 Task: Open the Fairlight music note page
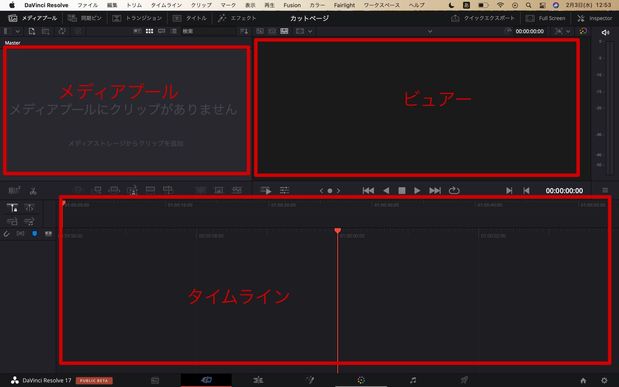(413, 380)
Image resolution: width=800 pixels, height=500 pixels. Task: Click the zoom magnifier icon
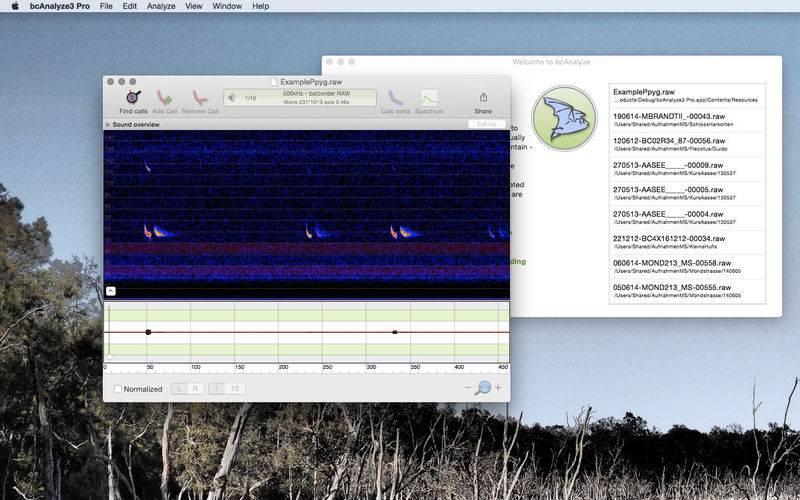[483, 388]
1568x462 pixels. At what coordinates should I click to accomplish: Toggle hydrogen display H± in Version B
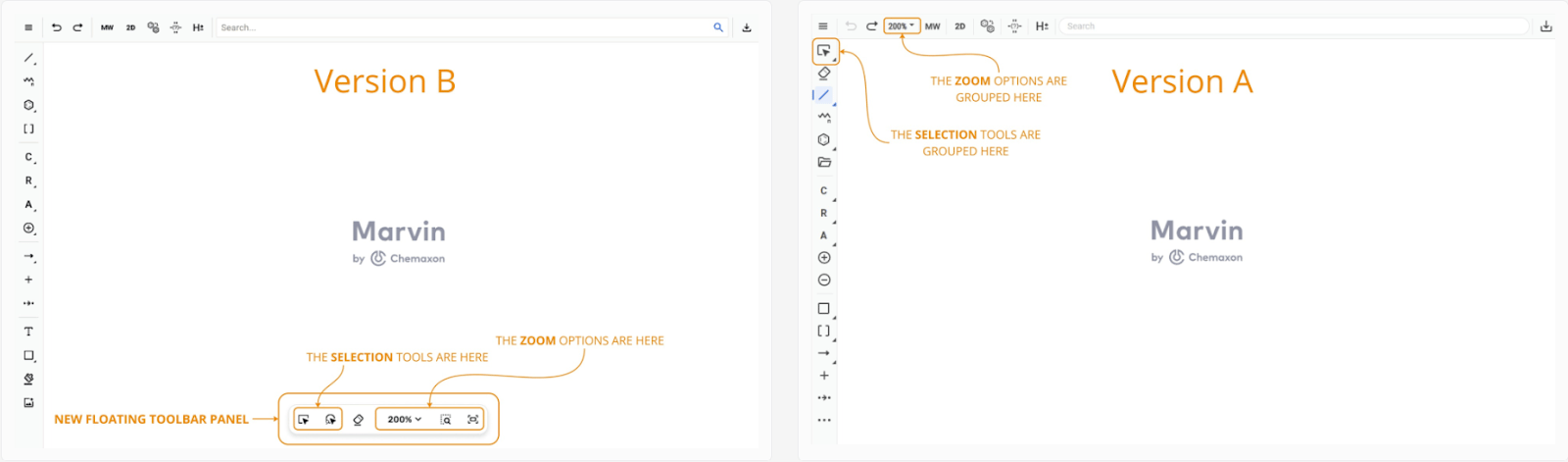(198, 27)
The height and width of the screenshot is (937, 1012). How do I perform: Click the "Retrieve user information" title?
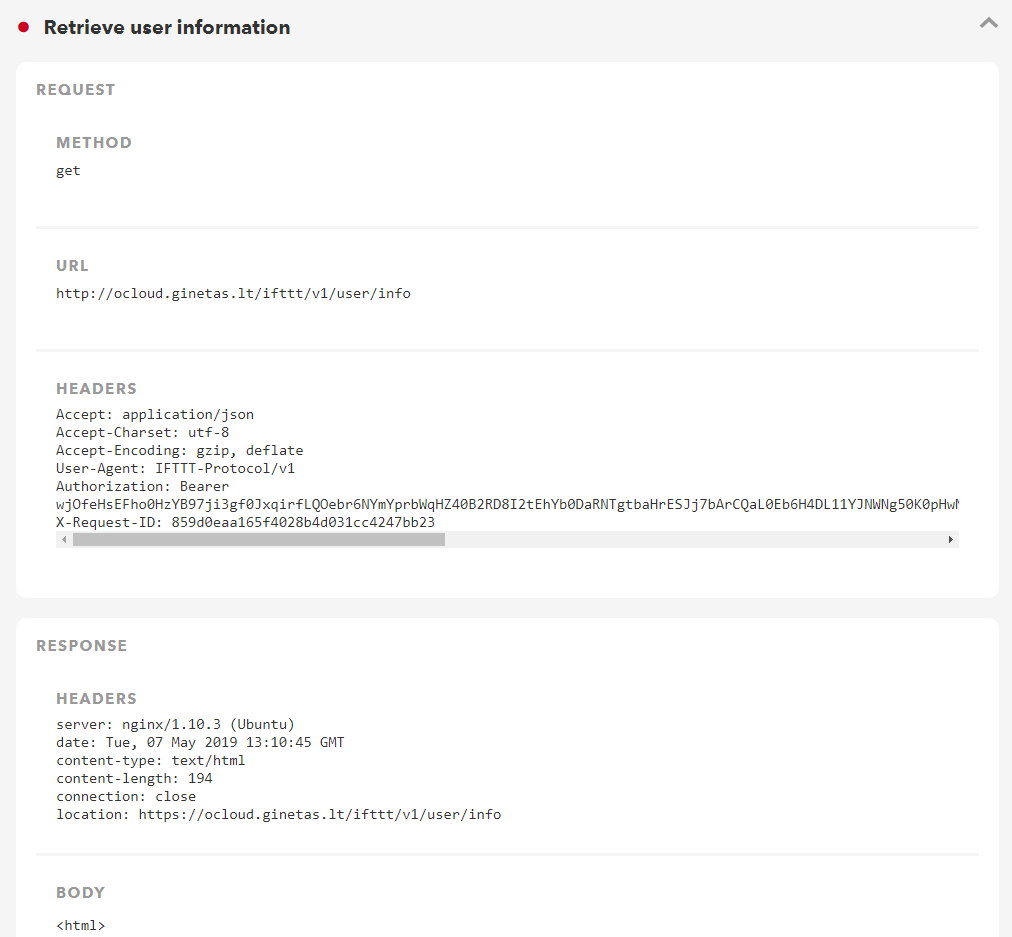[167, 27]
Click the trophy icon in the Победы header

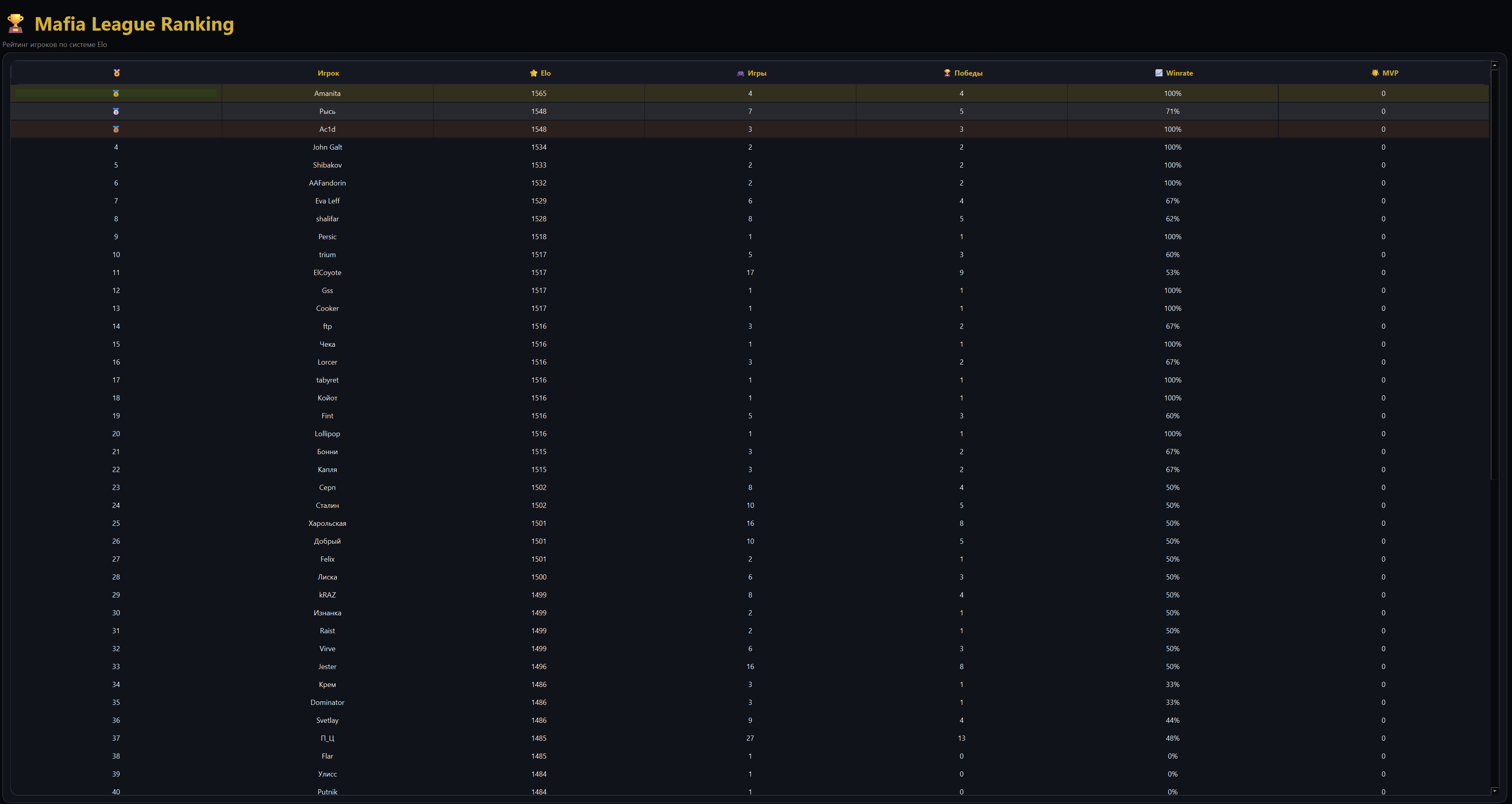coord(947,73)
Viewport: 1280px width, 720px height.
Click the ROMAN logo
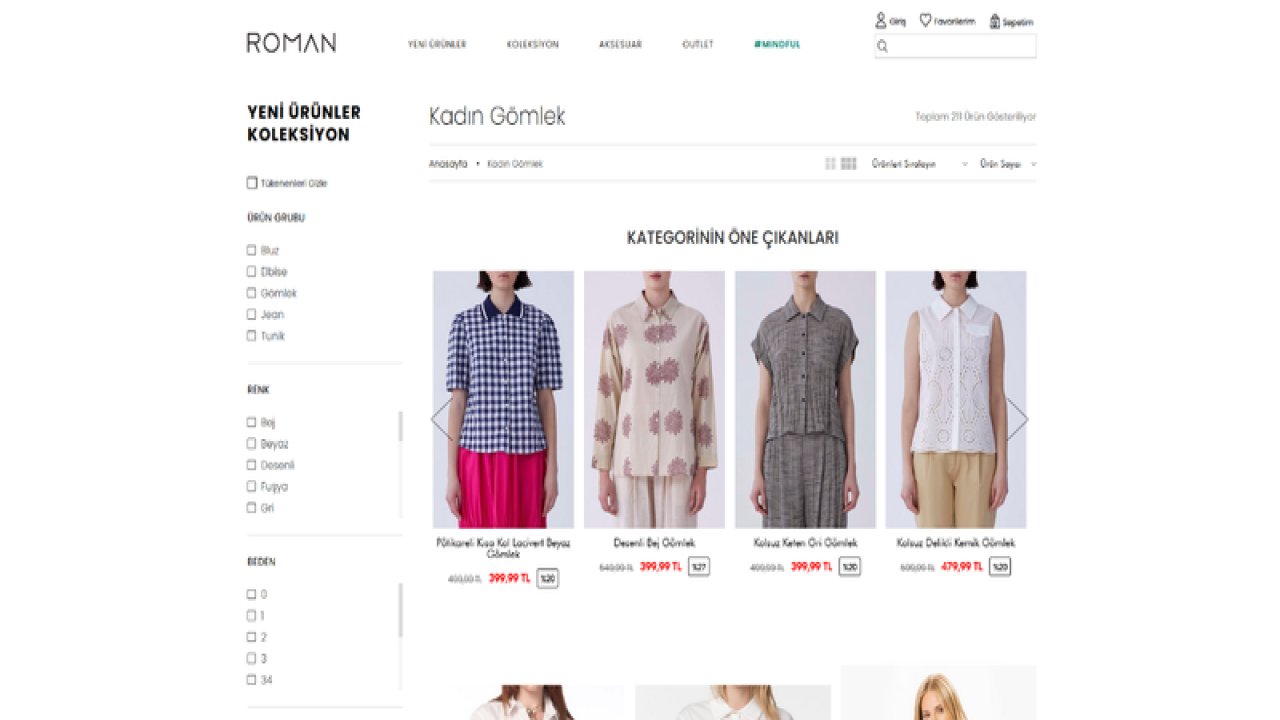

• _Work required_: Give every entry again word for word; no images belong in the copy.

• _Reply_:
 Task: Open the Fairlight music note page
(413, 380)
Image resolution: width=800 pixels, height=500 pixels. Task: Click the zoom magnifier icon
[483, 388]
1568x462 pixels. At what coordinates should I click to accomplish: Toggle hydrogen display H± in Version B
(198, 27)
The height and width of the screenshot is (937, 1012). How do I perform: Click the "Retrieve user information" title?
[167, 27]
Click the trophy icon in the Победы header

coord(947,73)
Viewport: 1280px width, 720px height.
Click the ROMAN logo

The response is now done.